Ia menjelaskan, penyimpangan sebesar Rp5 miliar di Bapenda tersebut juga baru secara global dikuak. Apakah penyimpangan tersebut berasal dari pajak daerah, pajak kendaraan, pajak restoran atau pajak lainnya, kata Farouk, ini belum jelas juga.
“Apakah nilai tersebut di dalamnya ada pelanggaran administrasi atau ada pidananya, belum bisa juga dibuktikan pada waktu itu. Maka dari itu, kasus di Bapenda Sumbar tersebut prosesnya kami hentikan saat itu,” katanya.
Farouk menyebutkan, apakah di Bapenda tersebut penyimpangannya Rp5 miliar itu sama atau tidak, silakan dibuktikan dulu. Jika memang ternyata ditemukan, pelanggaran administrasi atau ada pidananya, maka biarkan pihak mereka dulu yang menentukan sikap.
“Apakah mereka mau memberikan kepada kita atau mereka selesaikan sendiri. Jadi saat ini kami pasif menunggu apa langkah-langkah dari inspektorat ke depan,” tutupnya.
Sebelumnya, Kasus pungli dan upeti paksa senilai Rp5 miliar yang diduga dilakukan pejabat Badan Pendapatan Daerah (Bapenda) Provinsi Sumatera Barat, makin berkembang. Sumber dana yang disetor, tidak hanya berasal dari uang insentif upah pungut, tapi juga dari sejumlah pegawai UPTD Samsat yang dijanjikan mau dipromosikan.
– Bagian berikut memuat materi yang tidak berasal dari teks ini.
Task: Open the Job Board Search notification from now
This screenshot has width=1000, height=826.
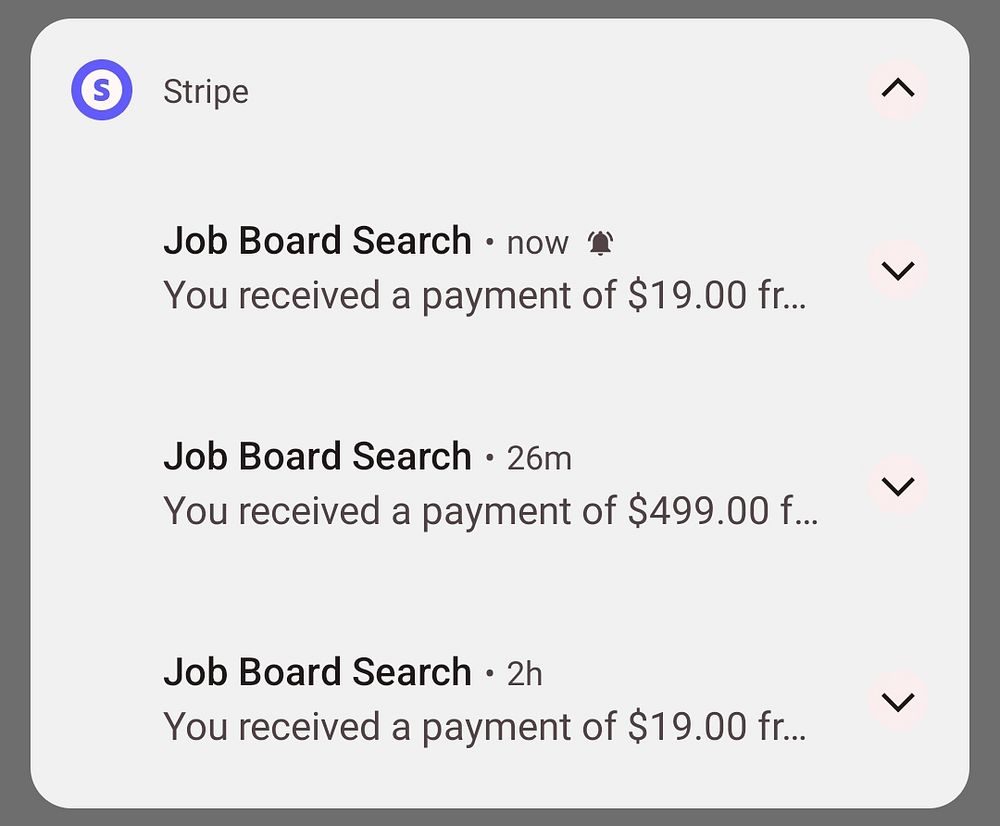Action: [x=317, y=241]
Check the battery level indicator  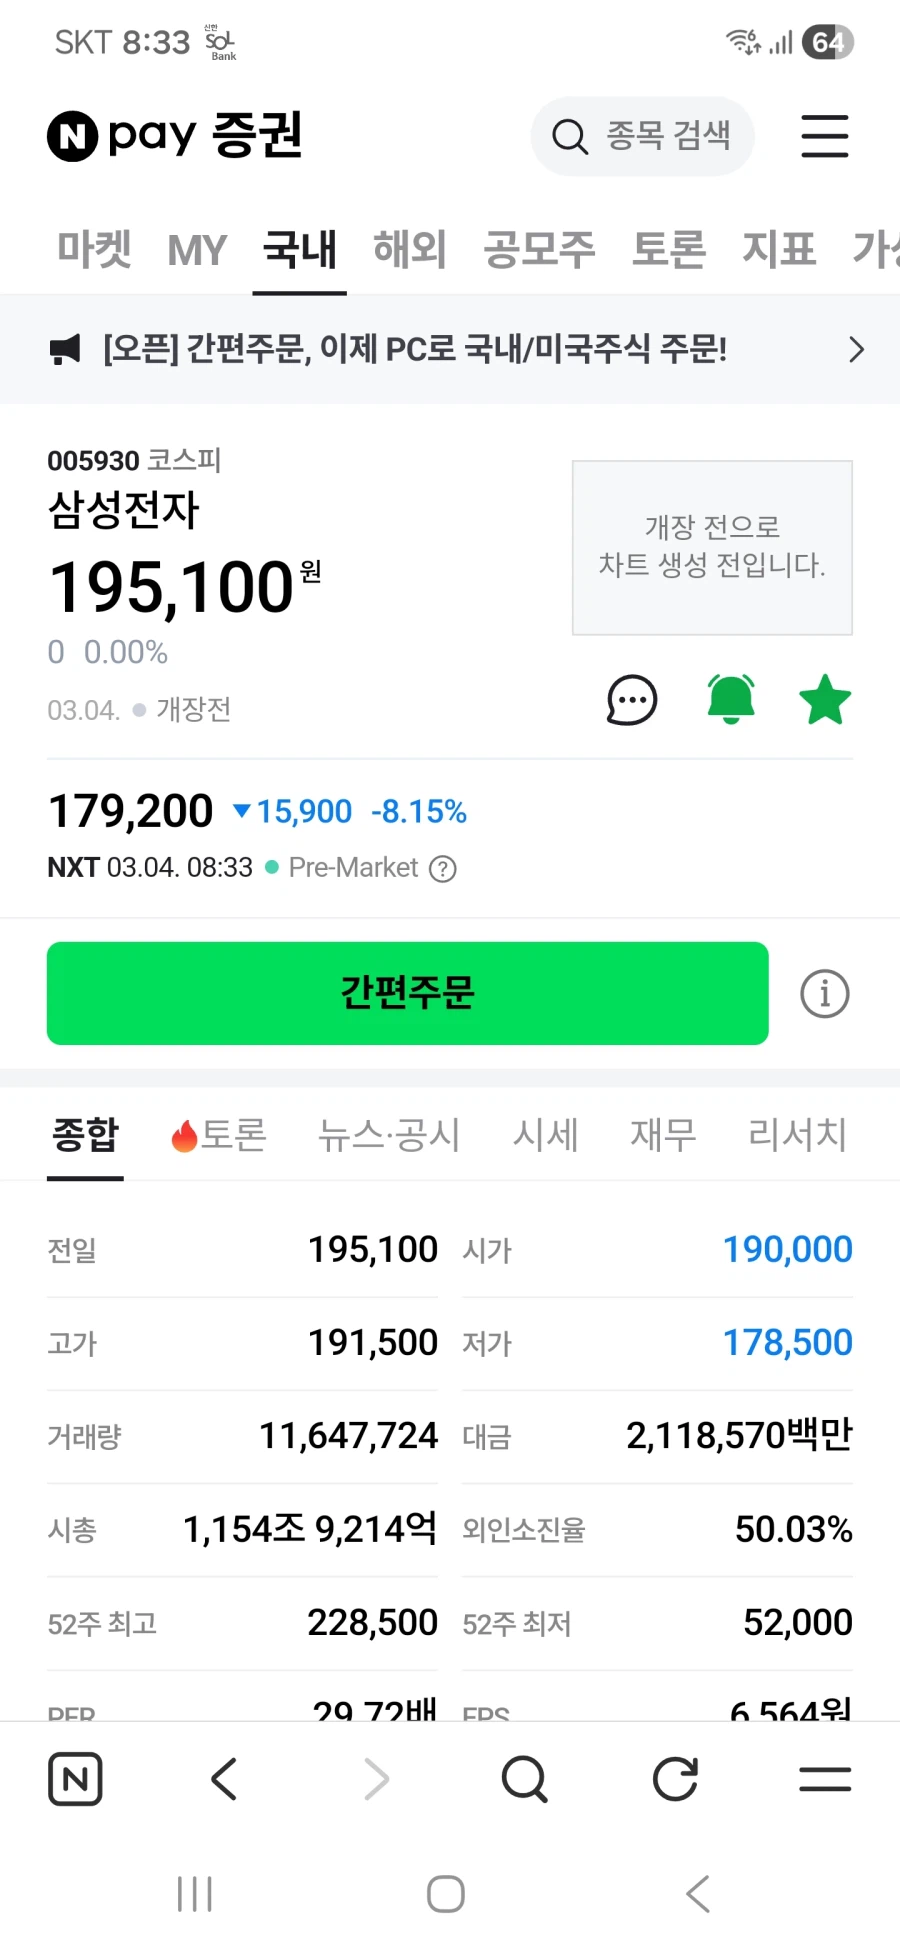point(828,41)
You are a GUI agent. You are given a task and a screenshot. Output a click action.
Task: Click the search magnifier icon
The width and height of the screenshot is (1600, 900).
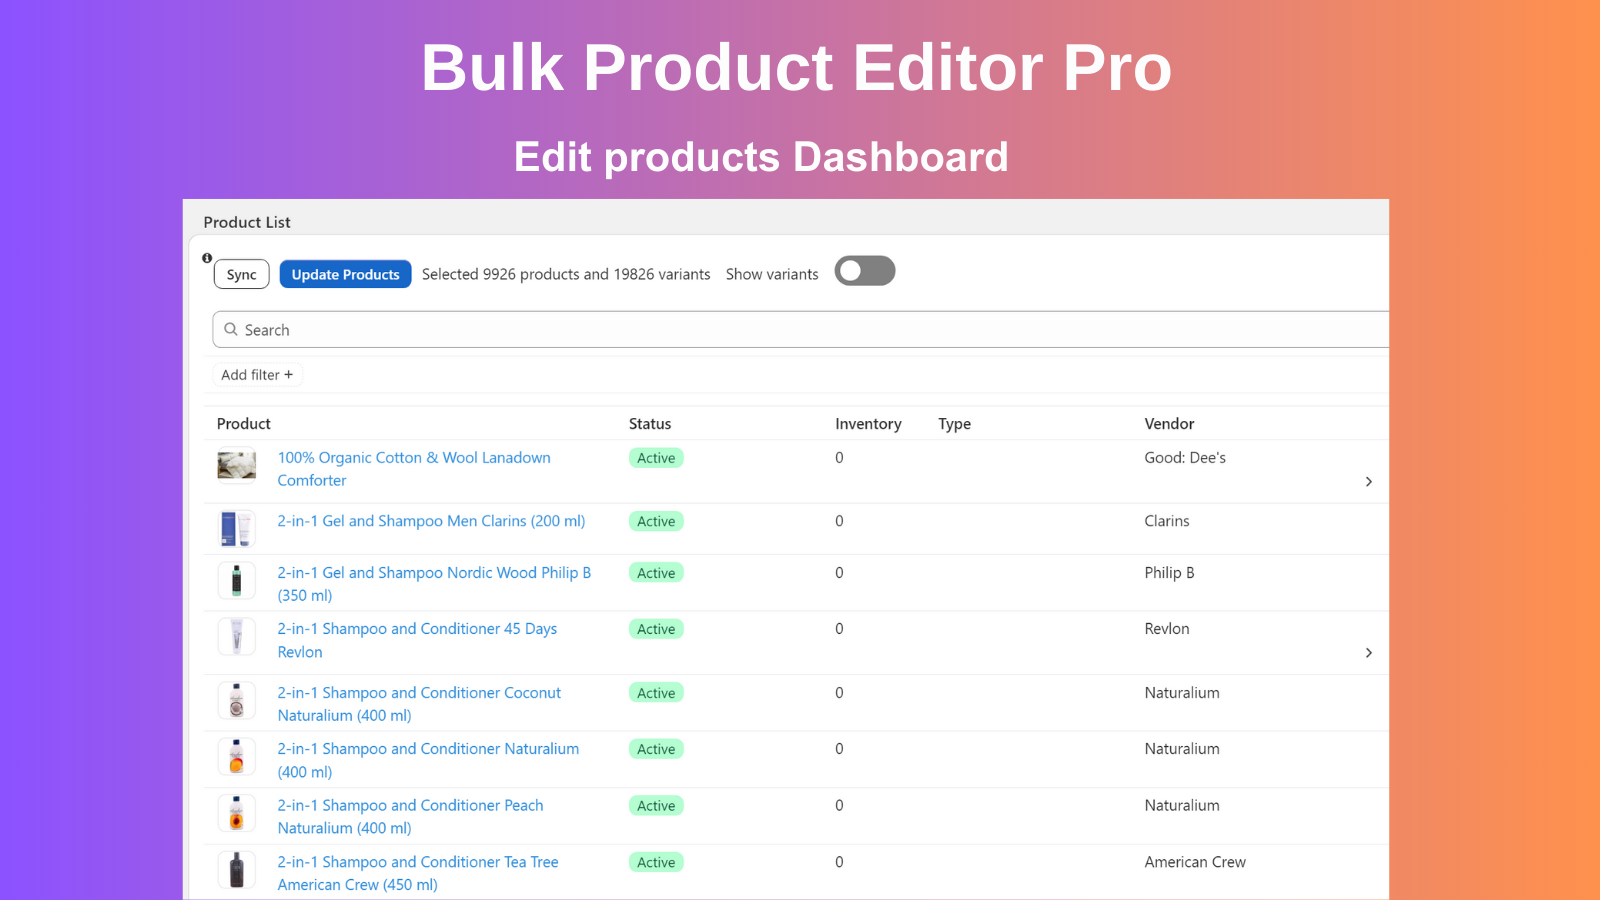click(231, 329)
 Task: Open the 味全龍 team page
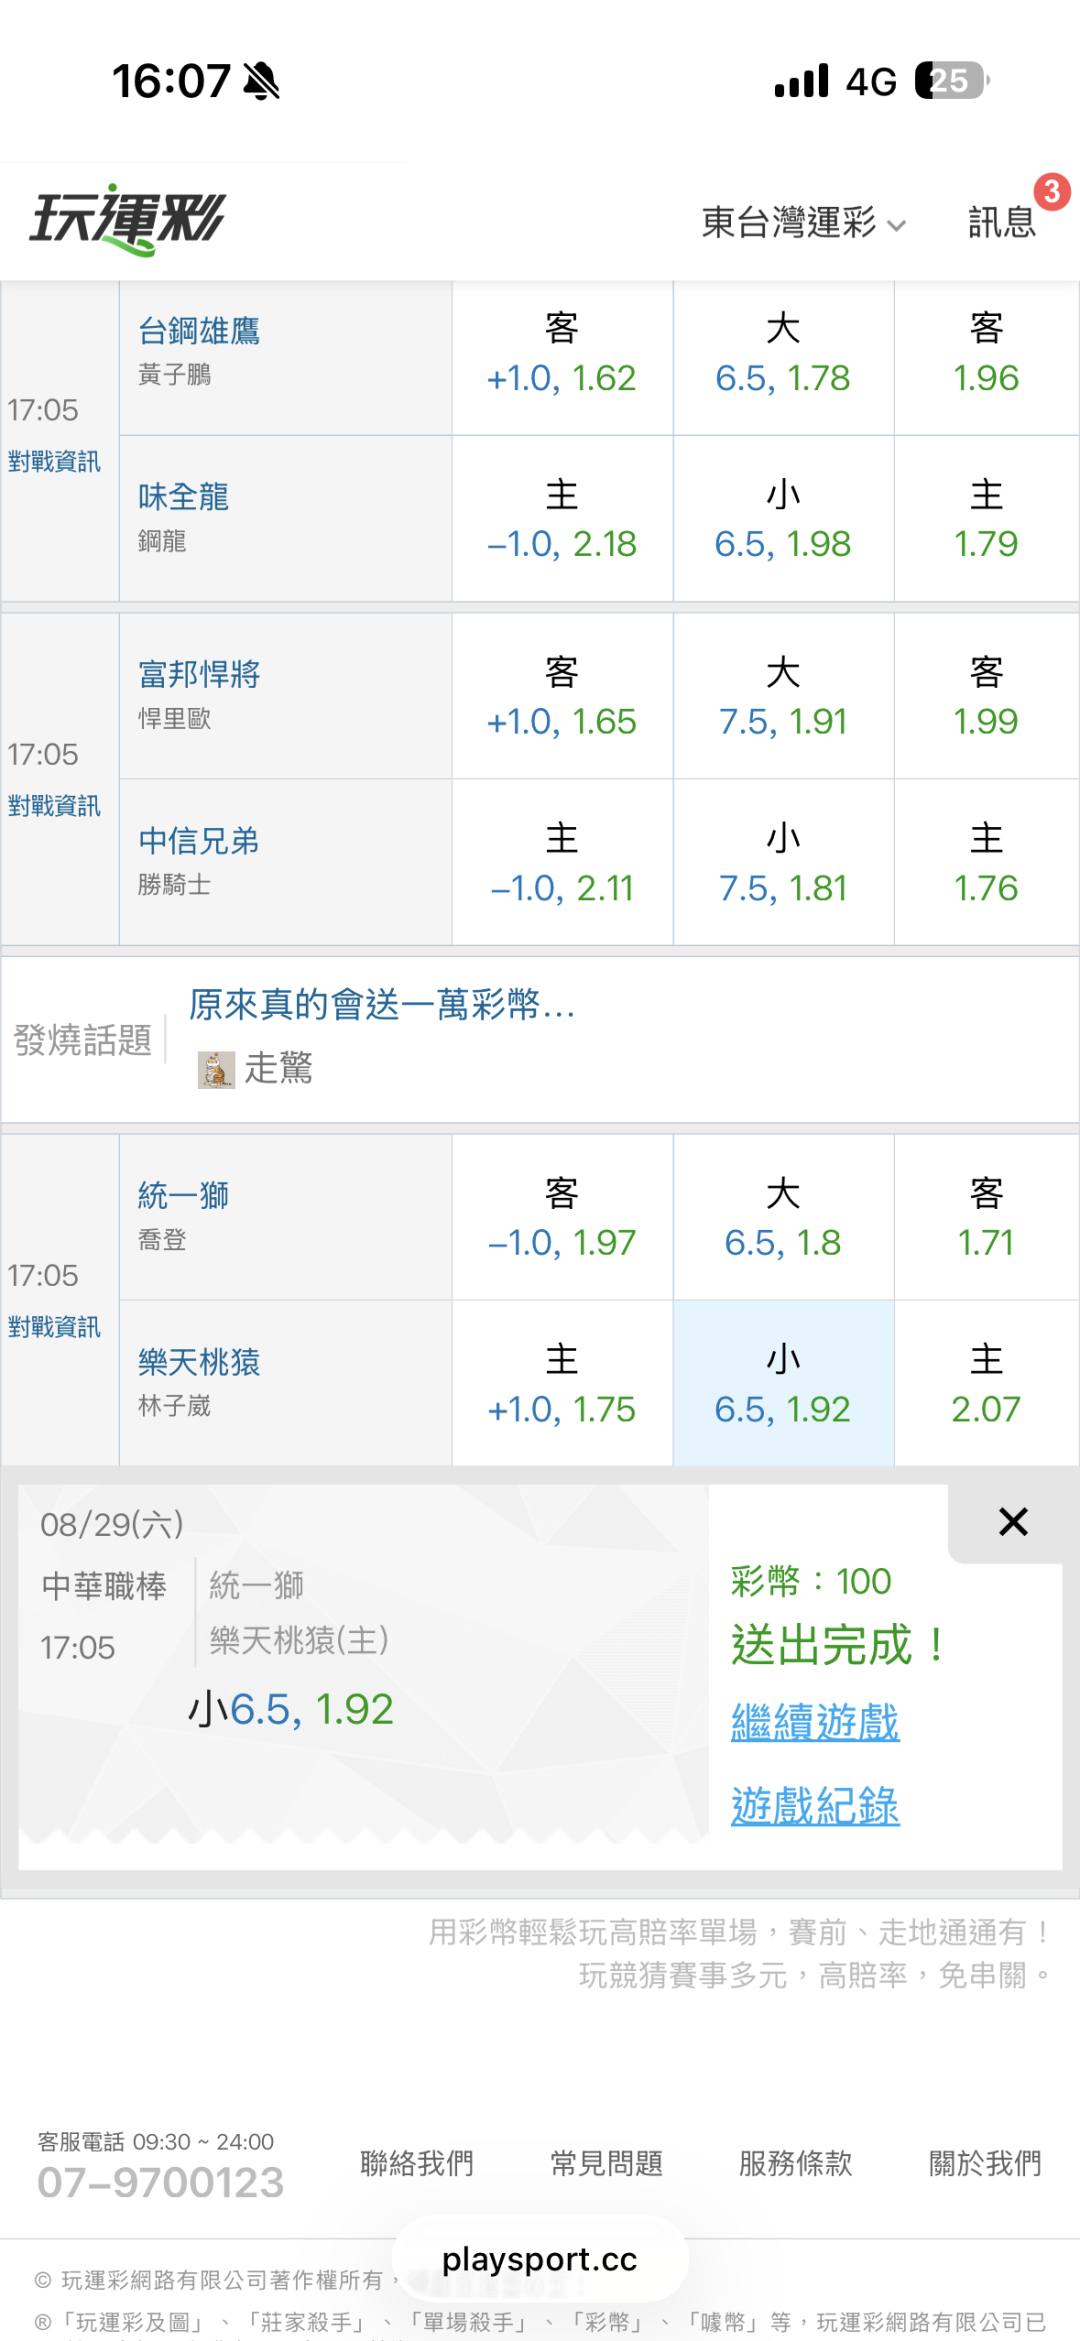pos(184,496)
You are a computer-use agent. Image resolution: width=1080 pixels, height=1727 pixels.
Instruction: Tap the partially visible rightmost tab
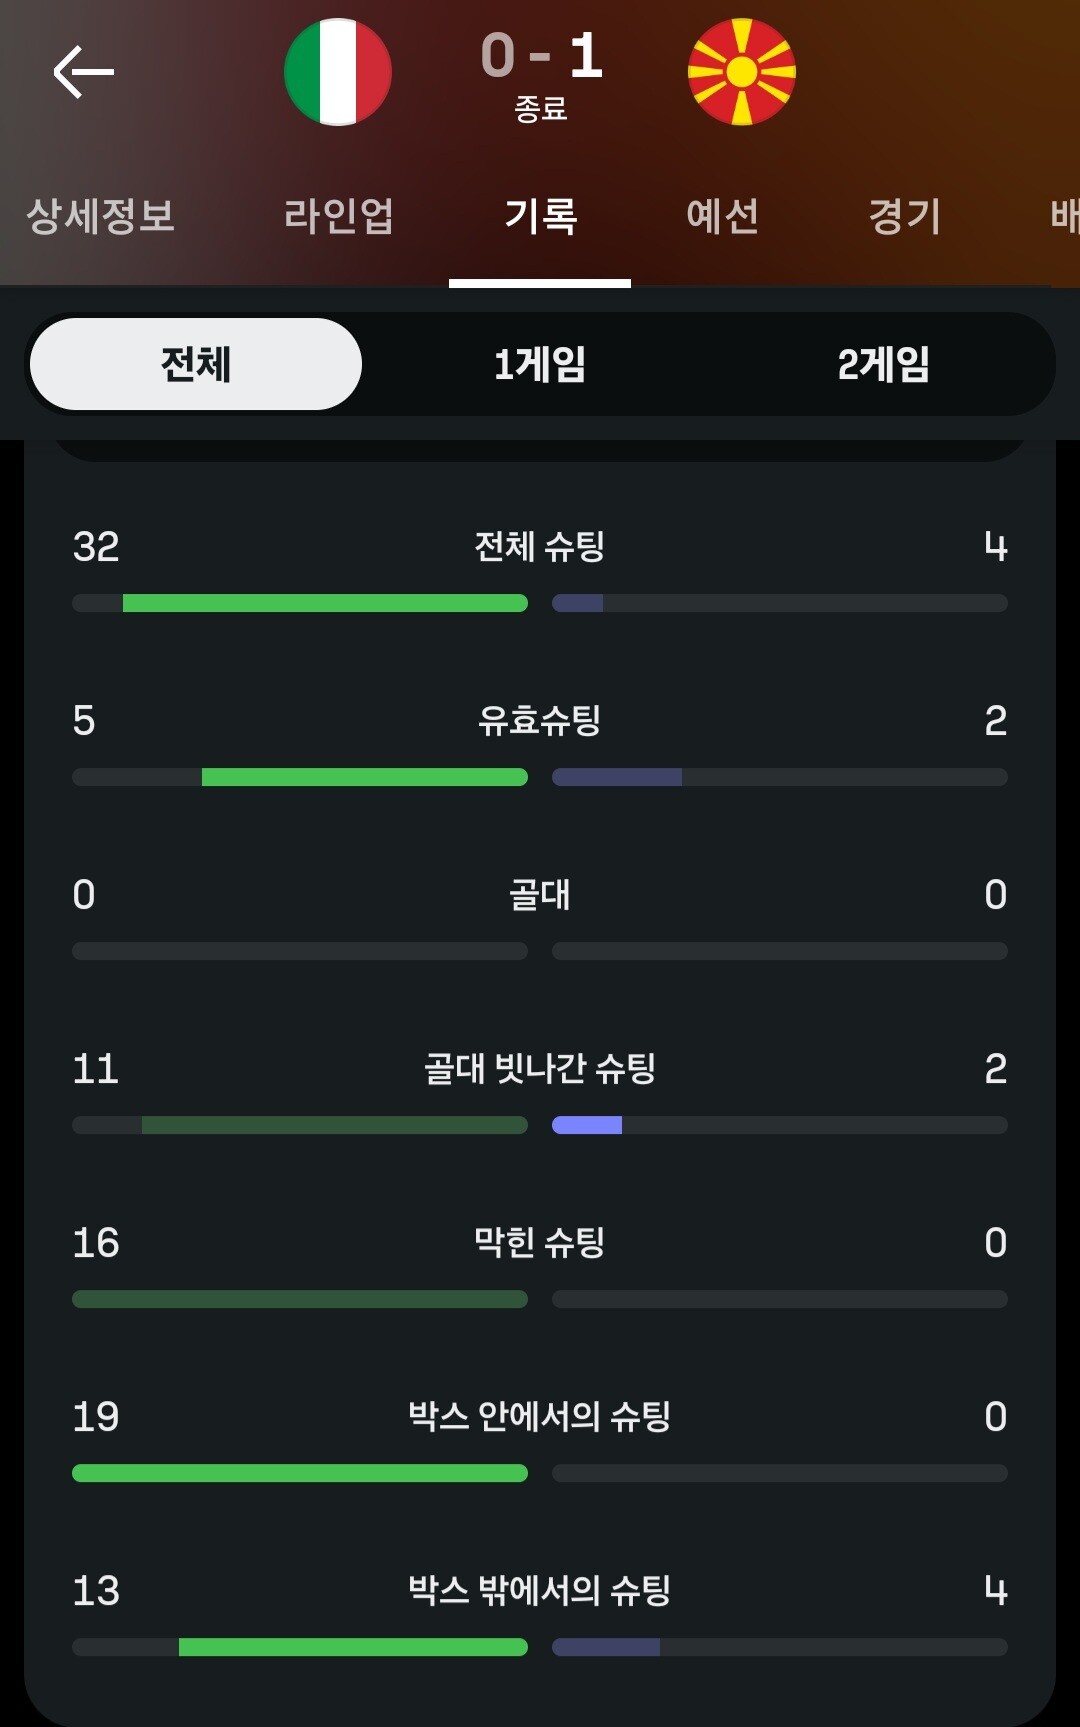click(1063, 216)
Hasil penelusuran Tim Haluan, setidaknya ada tiga pegawai UPTD setingkat kepala seksi di tiga daerah kota dan kabupaten yang sudah menyetor kepada pejabat Bapenda. Nilai setorannya ada yang Rp50 juta, ada pula yang Rp100 juta. Penyerahannya ada yang langsung kepada pejabat teras Bapenda, dan ada pula yang diserahkan melalui utusannya.